Patients with o-ICH may still benefit from the complete reperfusion. In our study, the most frequent bleeding types in these patients (n = 13) were petechial bleedings or small parenchymal hematoma (Supplementary Material Table 5). In patients with TICI 2b, both i-SAH and o-ICH regularly led to neurological deterioration in patients (Supplementary Material Table 6). A possible reason may be the synergistic negative effect of incomplete reperfusion and bleeding. There was no significant difference in NIHSS score changes between non-ICH, i-SAH, and o-ICH groups (Supplementary Material Table 7) in case of unsuccessful reperfusion.

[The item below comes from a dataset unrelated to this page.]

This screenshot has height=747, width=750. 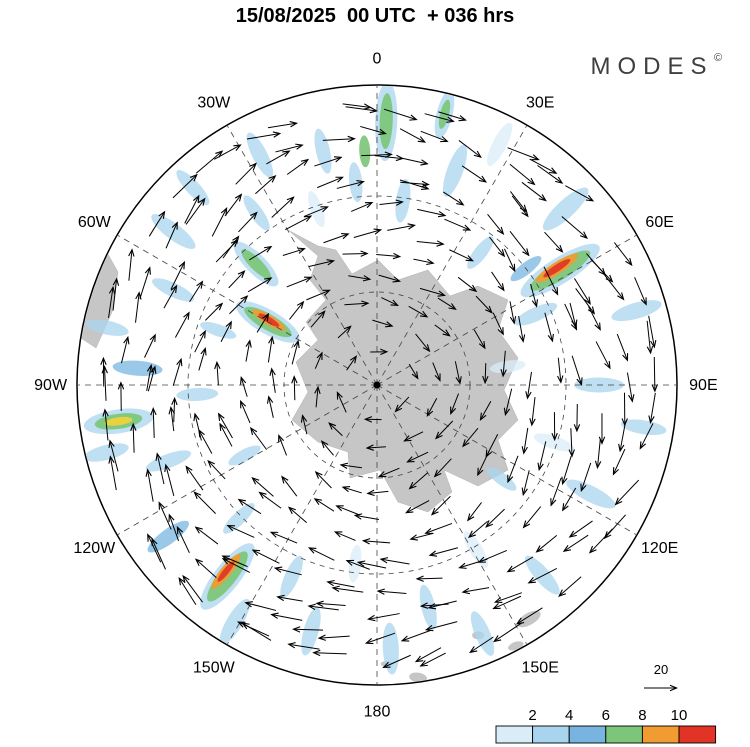 What do you see at coordinates (532, 716) in the screenshot?
I see `colorbar-tick: 2` at bounding box center [532, 716].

The strength of this study lies in the availability of NIHSS scores at 24-hour intervals, allowing a comprehensive analysis of the neurological development of patients throughout the entire in-hospital course in a real-world practice. There are several limitations of this study. First, patient information regarding functional independence at 90d is missing. Nevertheless, many studies indicate that early neurological deterioration is highly associated with adverse functional outcome and has been shown to be a valid predictor for lower rates of functional independence (mRS 0–2) [23,24,25,26]. Second, the number of i-SAH and o-ICH patients was limited. The predictive value of shorter time from symptom onset to admission for i-SAH occurrence in our study should be interpreted with caution as the IQR of this time interval was shorter in i-SAH patients (median 124.5 min, IQR 60.75–294.5 vs. 177 min, IQR 60–481 in non-ICH patients). This result may be coincidental due to the limited number of i-SAH patients. Third, SAH was not subdivided into sulcal, basal, or confluent distribution patterns because a clear distinction of SAH subtypes was difficult in many cases. Subcategorization could further dilute the statistical power of the limited number of bleeding events. To validate these findings, further investigation through prospective studies is necessary. We excluded patients who underwent acute stenting of carotid artery and/or intracranial vessels, as they usually received antiplatelet agents (e.g. glycoprotein IIb/IIIa inhibitor, acetylsalicylic acid and/or P2Y12 receptor antagonist) in the acute setting, which may increase the risk of intracranial bleeding [27]. Therefore, we investigated patients who underwent mechanical thrombectomy without simultaneous acute administration of antiplatelet agents. The past medical history of antiplatelet agents was not available in the stroke registry, therefore these factors were not analyzed.

Conclusion

Isolated subarachnoid hemorrhage is a frequent post-thrombectomy finding. The occurrence of subarachnoid hemorrhage is frequently associated with abrupt neurological deterioration at 24 h, worse neurological outcome at discharge, and higher in-hospital mortality. The beneficial effect of endovascular thrombectomy appears to be outweighed by the adverse effect of subarachnoid hemorrhage despite successful reperfusion.